[Item position entries]
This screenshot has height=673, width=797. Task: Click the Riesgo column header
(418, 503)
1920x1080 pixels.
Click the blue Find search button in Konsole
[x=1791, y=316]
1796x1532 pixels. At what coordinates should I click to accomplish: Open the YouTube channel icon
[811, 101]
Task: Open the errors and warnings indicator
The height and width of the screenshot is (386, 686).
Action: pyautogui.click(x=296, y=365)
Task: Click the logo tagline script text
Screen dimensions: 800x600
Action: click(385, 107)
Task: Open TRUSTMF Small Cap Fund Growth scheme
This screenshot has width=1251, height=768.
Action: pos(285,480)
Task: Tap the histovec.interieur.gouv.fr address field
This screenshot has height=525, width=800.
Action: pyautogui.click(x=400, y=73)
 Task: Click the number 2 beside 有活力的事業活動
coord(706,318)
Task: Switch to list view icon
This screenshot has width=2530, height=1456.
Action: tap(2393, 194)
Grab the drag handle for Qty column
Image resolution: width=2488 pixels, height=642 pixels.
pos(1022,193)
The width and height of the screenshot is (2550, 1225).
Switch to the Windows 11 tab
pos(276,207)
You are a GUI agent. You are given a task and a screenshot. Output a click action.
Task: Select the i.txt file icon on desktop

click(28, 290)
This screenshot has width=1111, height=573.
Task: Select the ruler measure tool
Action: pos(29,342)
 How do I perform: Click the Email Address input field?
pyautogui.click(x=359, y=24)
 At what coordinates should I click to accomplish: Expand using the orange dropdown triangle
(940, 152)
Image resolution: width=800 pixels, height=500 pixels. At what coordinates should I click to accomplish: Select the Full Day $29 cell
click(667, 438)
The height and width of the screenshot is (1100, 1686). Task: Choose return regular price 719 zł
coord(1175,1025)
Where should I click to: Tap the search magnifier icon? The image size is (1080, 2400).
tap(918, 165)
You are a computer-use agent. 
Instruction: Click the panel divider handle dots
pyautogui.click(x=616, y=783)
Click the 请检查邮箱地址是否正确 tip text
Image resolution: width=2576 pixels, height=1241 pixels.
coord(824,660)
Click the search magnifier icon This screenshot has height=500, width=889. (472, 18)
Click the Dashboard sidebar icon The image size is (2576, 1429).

▸ Instruction
Please output every line from the start of the records down to the line containing "Action: pos(29,342)" as a Markdown table with the columns Row and Line, leaving out blank lines.

▸ Completed task
| Row | Line |
|---|---|
| 1 | This screenshot has height=673, width=797. Task: Click the Riesgo column header |
| 2 | (418, 503) |
| 3 | 1920x1080 pixels. |
| 4 | Click the blue Find search button in Konsole |
| 5 | [x=1791, y=316] |
| 6 | 1796x1532 pixels. At what coordinates should I click to accomplish: Open the YouTube channel icon |
| 7 | [811, 101] |
| 8 | Task: Open the errors and warnings indicator |
| 9 | The height and width of the screenshot is (386, 686). |
| 10 | Action: pyautogui.click(x=296, y=365) |
| 11 | Task: Click the logo tagline script text |
| 12 | Screen dimensions: 800x600 |
| 13 | Action: click(385, 107) |
| 14 | Task: Open TRUSTMF Small Cap Fund Growth scheme |
| 15 | This screenshot has width=1251, height=768. |
| 16 | Action: pos(285,480) |
| 17 | Task: Tap the histovec.interieur.gouv.fr address field |
| 18 | This screenshot has height=525, width=800. |
| 19 | Action: pyautogui.click(x=400, y=73) |
| 20 |  Task: Click the number 2 beside 有活力的事業活動 |
| 21 | coord(706,318) |
| 22 | Task: Switch to list view icon |
| 23 | This screenshot has width=2530, height=1456. |
| 24 | Action: tap(2393, 194) |
| 25 | Grab the drag handle for Qty column |
| 26 | Image resolution: width=2488 pixels, height=642 pixels. |
| 27 | pos(1022,193) |
| 28 | The width and height of the screenshot is (2550, 1225). |
| 29 | Switch to the Windows 11 tab |
| 30 | pos(276,207) |
| 31 | You are a GUI agent. You are given a task and a screenshot. Output a click action. |
| 32 | Task: Select the i.txt file icon on desktop |
| 33 | click(28, 290) |
| 34 | This screenshot has width=1111, height=573. |
| 35 | Task: Select the ruler measure tool |
| 36 | Action: pos(29,342) |